It has been known for over 15 years that the in vitro assembly of HIV-1 particles can be stimulated under particular conditions by the addition of inositol hexakisphosphate (IP6), but the mechanism and biological relevance of this finding was never resolved. Recently, it was determined that IP6 binds to a six-helix bundle that is formed by HIV-1 structural protein (Gag) and stimulates bundle formation. In crystal structures, IP6 binds in the center of the six-helix bundle and forms a density that precisely matches an unidentified density that had been reported in authentic HIV-1 particles. To explore the importance of IP6 in HIV-1 replication, the Johnson lab generated two clonal knockout cell lines using CRISPR that each lack a gene (IPPK and IPMK) required for the synthesis of IP6 in cells. These cell lines both displayed a severe defect in their ability to produce infectious HIV-1 particles. However, many questions remain about how IP6 affects HIV-1 replication.
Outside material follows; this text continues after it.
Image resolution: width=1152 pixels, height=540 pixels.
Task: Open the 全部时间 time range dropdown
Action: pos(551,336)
The specific aims of this proposal are: 1. Determine what step in replication is inhibited in the IP6 deficient cells. 2. Quantitate the levels of IP6 in cells and virus, and determine the level required for HIV-1 replication. 3. Determine what retroviruses depend on IP6 for replication. 4. Determine if HIV-1 can adapt to IP6 deficient conditions.
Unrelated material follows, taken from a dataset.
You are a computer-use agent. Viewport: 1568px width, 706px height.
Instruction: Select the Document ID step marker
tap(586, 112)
The HIV epidemic has claimed over 35 million lives to date, however ? thanks to the advances of HAART ? the number of people dying from HIV continues to drop; yet because new infectious continue to occur the number of people living with HIV-1 (36.7 million in 2015 according to the World Health Organization) continues to increase. To date, all of the FDA approved therapeutics against HIV-1 target virus that has already exited the infected cell and thus none of these therapeutics affect processes that occur within the virus-producing cell. Because elimination of latent virus producing cells would be required to terminate a viral infection, activities such as viral assembly that occur within virus producing cells are appealing targets for small molecular inhibitors, therefore this application proposes to characterize a small molecule that was recently discovered as an essential co-factor for HIV-1 assembly.